Interventional cardiac MRI in the context of the treatment of cardiac arrhythmia requires submillimeter image resolution to precisely characterize the cardiac substrate and guide the catheter-based ablation procedure in real-time. Conventional MRI receiver coils positioned on the thorax provide insufficient signal-to-noise ratio (SNR) and spatial selectivity to satisfy these constraints.

Methods

A small circular MRI receiver coil was developed and evaluated under different experimental conditions, including high-resolution MRI anatomical and thermometric imaging at 1.5 T. From the perspective of developing a therapeutic MR-compatible catheter equipped with a receiver coil, we also propose alternative remote active detuning techniques of the receiver coil using one or two cables.

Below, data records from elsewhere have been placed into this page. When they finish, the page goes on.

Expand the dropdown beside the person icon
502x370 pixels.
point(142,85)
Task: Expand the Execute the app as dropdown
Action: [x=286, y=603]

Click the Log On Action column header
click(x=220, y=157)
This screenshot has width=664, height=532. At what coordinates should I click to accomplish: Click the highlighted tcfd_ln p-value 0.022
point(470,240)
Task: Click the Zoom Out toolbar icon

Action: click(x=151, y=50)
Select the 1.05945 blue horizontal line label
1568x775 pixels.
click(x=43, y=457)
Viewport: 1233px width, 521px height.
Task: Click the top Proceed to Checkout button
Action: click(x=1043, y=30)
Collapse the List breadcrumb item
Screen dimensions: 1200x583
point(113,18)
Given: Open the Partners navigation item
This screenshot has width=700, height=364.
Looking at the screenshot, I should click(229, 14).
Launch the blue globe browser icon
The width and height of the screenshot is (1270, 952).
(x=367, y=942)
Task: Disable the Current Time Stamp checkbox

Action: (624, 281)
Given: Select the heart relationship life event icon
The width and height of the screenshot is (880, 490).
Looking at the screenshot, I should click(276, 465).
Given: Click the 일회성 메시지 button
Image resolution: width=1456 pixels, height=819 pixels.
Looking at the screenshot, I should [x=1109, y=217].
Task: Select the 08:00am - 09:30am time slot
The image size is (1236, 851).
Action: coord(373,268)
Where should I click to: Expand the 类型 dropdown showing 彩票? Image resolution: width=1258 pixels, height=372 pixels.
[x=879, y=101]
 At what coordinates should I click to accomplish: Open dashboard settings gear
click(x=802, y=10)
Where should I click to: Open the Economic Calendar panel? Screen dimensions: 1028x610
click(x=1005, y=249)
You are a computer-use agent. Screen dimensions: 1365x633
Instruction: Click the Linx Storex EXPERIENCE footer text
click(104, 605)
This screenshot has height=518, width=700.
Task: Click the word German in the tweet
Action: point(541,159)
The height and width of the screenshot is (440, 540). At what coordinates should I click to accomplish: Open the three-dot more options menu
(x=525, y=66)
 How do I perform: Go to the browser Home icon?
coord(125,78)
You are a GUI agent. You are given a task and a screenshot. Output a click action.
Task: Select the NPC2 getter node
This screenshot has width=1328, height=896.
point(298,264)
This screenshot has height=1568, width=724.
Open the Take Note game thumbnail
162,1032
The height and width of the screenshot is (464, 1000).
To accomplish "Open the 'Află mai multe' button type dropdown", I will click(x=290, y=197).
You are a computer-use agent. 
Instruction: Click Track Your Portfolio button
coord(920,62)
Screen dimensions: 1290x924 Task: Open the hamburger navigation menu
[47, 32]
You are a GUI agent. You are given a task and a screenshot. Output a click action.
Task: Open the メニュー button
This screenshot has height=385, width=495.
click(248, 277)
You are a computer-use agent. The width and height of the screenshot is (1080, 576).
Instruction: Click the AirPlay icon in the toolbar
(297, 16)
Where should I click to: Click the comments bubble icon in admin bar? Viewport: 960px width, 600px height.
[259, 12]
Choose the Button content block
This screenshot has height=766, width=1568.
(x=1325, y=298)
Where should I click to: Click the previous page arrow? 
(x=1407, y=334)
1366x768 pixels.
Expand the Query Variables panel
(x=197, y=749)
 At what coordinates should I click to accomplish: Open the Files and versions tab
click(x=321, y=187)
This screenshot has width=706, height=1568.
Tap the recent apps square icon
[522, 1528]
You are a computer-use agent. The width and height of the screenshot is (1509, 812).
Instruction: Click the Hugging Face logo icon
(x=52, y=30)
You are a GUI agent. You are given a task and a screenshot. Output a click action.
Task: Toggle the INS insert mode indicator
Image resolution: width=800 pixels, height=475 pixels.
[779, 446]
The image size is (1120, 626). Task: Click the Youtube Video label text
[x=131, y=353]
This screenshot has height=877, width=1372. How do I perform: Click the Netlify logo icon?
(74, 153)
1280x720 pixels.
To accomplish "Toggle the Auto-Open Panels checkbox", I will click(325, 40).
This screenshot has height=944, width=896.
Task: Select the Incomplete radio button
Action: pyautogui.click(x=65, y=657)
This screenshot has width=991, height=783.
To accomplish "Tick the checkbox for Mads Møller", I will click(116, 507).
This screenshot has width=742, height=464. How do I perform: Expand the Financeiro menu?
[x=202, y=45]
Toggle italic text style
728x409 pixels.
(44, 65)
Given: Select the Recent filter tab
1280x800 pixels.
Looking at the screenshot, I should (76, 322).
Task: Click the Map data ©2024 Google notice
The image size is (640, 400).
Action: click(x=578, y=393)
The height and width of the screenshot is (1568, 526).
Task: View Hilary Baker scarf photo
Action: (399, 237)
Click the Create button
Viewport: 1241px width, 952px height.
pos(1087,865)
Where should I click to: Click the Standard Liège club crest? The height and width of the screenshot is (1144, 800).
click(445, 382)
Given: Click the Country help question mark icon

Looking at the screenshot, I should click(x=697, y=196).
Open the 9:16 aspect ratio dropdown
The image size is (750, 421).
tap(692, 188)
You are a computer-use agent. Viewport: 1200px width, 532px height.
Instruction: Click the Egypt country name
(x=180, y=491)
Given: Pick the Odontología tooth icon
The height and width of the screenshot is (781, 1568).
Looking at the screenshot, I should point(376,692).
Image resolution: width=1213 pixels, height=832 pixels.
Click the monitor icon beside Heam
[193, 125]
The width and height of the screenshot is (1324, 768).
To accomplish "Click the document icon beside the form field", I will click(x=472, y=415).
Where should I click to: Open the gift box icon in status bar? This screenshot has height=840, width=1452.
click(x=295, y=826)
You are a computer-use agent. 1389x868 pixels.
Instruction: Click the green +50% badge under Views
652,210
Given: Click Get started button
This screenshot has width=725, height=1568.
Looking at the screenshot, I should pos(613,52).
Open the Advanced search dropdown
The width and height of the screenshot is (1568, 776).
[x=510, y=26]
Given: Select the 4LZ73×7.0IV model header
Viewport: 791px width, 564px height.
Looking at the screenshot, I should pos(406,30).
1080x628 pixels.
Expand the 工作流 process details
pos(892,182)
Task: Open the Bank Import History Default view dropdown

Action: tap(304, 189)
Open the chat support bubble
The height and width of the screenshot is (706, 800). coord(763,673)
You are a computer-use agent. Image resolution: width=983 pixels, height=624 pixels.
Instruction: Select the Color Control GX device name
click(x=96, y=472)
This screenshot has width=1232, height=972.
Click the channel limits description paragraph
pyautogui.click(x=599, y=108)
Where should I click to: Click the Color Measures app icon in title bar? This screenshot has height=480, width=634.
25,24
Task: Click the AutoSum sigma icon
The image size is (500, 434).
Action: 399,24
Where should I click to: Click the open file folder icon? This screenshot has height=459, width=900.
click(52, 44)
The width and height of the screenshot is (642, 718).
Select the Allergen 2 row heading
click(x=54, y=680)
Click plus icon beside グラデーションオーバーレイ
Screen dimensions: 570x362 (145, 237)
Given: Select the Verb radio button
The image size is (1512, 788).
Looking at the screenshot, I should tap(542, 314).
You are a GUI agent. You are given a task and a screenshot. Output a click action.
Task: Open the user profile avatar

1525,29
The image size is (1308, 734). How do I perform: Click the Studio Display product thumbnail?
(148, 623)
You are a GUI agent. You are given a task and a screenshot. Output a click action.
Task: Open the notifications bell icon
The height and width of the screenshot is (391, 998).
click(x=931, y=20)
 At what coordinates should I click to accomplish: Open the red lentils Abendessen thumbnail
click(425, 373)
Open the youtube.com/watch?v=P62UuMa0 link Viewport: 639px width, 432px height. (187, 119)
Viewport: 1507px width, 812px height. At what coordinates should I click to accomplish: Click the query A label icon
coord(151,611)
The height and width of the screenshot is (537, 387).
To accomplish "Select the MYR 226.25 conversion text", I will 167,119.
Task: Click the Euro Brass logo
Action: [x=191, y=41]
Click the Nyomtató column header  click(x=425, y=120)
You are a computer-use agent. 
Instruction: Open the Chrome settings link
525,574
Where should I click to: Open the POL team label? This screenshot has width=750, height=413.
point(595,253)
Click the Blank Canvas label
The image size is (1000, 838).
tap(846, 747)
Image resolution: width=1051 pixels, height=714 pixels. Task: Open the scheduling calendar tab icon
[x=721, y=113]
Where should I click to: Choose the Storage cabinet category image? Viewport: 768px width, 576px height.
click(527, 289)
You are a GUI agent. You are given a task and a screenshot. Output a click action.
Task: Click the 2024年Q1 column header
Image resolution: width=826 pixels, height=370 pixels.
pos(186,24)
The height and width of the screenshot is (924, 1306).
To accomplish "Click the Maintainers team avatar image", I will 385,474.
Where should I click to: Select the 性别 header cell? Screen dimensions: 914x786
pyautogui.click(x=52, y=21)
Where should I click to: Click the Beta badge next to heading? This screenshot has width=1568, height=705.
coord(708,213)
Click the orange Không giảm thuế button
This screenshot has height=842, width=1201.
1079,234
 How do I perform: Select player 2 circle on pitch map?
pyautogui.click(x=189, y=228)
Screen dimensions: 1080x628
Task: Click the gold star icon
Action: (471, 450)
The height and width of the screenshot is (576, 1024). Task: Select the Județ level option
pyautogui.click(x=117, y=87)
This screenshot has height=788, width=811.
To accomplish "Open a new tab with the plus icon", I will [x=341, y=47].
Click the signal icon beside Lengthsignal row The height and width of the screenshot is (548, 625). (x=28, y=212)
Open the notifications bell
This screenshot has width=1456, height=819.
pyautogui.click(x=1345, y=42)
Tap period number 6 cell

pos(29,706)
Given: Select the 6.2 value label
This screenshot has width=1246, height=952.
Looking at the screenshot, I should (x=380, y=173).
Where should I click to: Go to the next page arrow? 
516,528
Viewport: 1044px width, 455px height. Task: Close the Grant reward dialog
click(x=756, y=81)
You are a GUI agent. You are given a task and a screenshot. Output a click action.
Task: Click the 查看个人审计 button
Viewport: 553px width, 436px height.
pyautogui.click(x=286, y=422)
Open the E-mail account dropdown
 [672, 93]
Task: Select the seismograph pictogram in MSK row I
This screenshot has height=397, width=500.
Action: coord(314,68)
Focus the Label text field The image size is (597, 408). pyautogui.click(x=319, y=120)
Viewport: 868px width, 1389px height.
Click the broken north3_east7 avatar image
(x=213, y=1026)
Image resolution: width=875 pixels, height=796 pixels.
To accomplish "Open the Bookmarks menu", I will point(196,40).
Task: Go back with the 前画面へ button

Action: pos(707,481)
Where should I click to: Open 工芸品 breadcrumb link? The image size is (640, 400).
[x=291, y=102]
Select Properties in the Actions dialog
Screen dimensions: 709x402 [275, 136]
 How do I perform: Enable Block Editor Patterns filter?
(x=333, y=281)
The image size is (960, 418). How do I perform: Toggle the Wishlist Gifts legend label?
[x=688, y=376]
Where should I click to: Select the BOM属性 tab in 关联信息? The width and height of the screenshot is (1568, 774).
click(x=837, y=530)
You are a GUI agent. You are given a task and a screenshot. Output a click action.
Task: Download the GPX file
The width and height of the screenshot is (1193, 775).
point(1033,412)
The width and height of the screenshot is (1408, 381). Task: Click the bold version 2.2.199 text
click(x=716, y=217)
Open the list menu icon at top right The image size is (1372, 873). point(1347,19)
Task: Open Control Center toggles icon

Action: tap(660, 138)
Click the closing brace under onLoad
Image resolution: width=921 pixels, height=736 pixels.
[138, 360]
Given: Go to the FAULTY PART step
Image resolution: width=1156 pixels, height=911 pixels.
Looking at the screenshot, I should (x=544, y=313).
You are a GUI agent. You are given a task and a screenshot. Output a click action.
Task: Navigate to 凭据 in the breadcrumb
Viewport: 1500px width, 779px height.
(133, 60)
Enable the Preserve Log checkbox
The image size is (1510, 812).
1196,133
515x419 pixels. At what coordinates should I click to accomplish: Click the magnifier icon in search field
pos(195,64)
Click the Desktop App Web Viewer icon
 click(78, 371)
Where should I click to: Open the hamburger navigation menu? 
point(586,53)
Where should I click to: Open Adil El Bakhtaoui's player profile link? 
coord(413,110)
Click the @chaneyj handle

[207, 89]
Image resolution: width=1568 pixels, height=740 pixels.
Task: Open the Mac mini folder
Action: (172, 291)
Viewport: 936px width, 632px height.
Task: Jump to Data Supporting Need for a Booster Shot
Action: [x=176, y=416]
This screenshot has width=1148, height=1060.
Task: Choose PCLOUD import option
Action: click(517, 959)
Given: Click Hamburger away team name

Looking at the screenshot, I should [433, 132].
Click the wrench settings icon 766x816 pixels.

Theoretical details are presented, as well as simulations and experimental validation.

Results

Anatomical images of the left ventricle at 170 µm in-plane resolution are provided on ex vivo beating heart from swine using a 2 cm circular receiver coil. Taking advantage of the increase of SNR at its vicinity (up to 35 fold compared to conventional receiver coils), real-time MR-temperature imaging can reach an uncertainty below 0.1°C at the submillimetric spatial resolution. Remote active detuning using two cables has similar decoupling efficiency to conventional on-site decoupling, at the cost of an acceptable decrease in the resulting SNR.

Discussion

This study shows the potential of small dimension surface coils for minimally invasive therapy of cardiac arrhythmia intraoperatively guided by MRI. The proposed remote decoupling approaches may simplify the construction process and reduce the cost of such single-use devices.